Creates a set of pointers that can be used to read the rows
in sorted order. This should be done with the functions
in records.cc.
The result set is stored in fs_info->io_cache or
fs_info->sorted_result, or left in the main filesort buffer.
@param thd Current thread
@param filesort How to sort the table
@param source_iterator Where to read the rows to be sorted from.
@param fs_info Owns the buffers for sort_result.
@param sort_result Where to store the sort result.
@param[out] found_rows Store the number of found rows here.
This is the number of found rows after
applying WHERE condition.
@note
If we sort by position (like if sort_positions is 1) filesort() will
call table->prepare_for_position().
@returns False if success, true if error
*/
bool filesort(THD *thd, Filesort *filesort, RowIterator *source_iterator,
Filesort_info *fs_info, Sort_result *sort_result,
ha_rows *found_rows) {
int error;
ulong memory_available = thd->variables.sortbuff_size;
ha_rows num_rows_found = HA_POS_ERROR;
ha_rows num_rows_estimate = HA_POS_ERROR;
IO_CACHE tempfile; // Temporary file for storing intermediate results.
IO_CACHE chunk_file; // For saving Merge_chunk structs.
IO_CACHE *outfile; // Contains the final, sorted result.

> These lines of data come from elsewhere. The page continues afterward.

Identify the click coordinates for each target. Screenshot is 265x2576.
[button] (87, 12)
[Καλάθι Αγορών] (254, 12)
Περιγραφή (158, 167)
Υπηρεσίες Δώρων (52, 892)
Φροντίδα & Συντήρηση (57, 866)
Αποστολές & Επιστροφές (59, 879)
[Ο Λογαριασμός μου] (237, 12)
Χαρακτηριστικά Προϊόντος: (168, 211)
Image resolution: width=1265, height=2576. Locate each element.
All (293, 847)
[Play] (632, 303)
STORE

Sort_param *param = &filesort->m_sort_param;
TABLE *const table = filesort->table;
ha_rows max_rows = filesort->limit;
uint s_length = 0;
DBUG_TRACE;
// 'pushed_join' feature need to read the partial joined results directly
// from the NDB API. First storing it into a temporary table, means that
// any joined child results are effectively wasted, and we will have to
// re-read them as non-pushed later.
DBUG_ASSERT(!table->file->member_of_pushed_join());
if (!(s_length = filesort->sort_order_length()))
return true; /* purecov: inspected */
DBUG_ASSERT(!table->reginfo.join_tab);
DEBUG_SYNC(thd, "filesort_start");
DBUG_ASSERT(sort_result->sorted_result == nullptr);
sort_result->sorted_result_in_fsbuf = false;
outfile = sort_result->io_cache;
my_b_clear(&tempfile);
my_b_clear(&chunk_file);
error = 1;
// Make sure the source iterator is initialized before init_for_filesort(),
// since table->file (and in particular, ref_length) may not be initialized
// before that.
DBUG_EXECUTE_IF("bug14365043_1", DBUG_SET("+d,ha_rnd_init_fail"););
if (source_iterator->Init()) {
return HA_POS_ERROR;
}
/*
We need a nameless wrapper, since we may be inside the "steps" of
"join_execution".
*/
Opt_trace_context *const trace = &thd->opt_trace;
Opt_trace_object trace_wrapper(trace);
trace_wrapper.add_alnum("sorting_table", table->alias);
trace_filesort_information(trace, filesort->sortorder, s_length);
/*
*sortlength(thd, filesort->sortorder, s_length),根据order by后面的排序项计算排序key长度。其中,除json类型之外,都使用固定长度,json类型使用可变长度。
*/
param->init_for_filesort(filesort, make_array(filesort->sortorder, s_length),
sortlength(thd, filesort->sortorder, s_length),
table, max_rows, filesort->m_remove_duplicates);
fs_info->addon_fields = param->addon_fields;
//累加Sort_scan状态变量值。
thd->inc_status_sort_scan();
if (table->file->inited) {
if (table->s->tmp_table)
table->file->info(HA_STATUS_VARIABLE); // Get record count
//估算表最大记录数。公式为(cluster leaf page数量*page size / 记录最小大小)*2扩展因子
num_rows_estimate = table->file->estimate_rows_upper_bound();
} else {
// If number of rows is not known, use as much of sort buffer as possible.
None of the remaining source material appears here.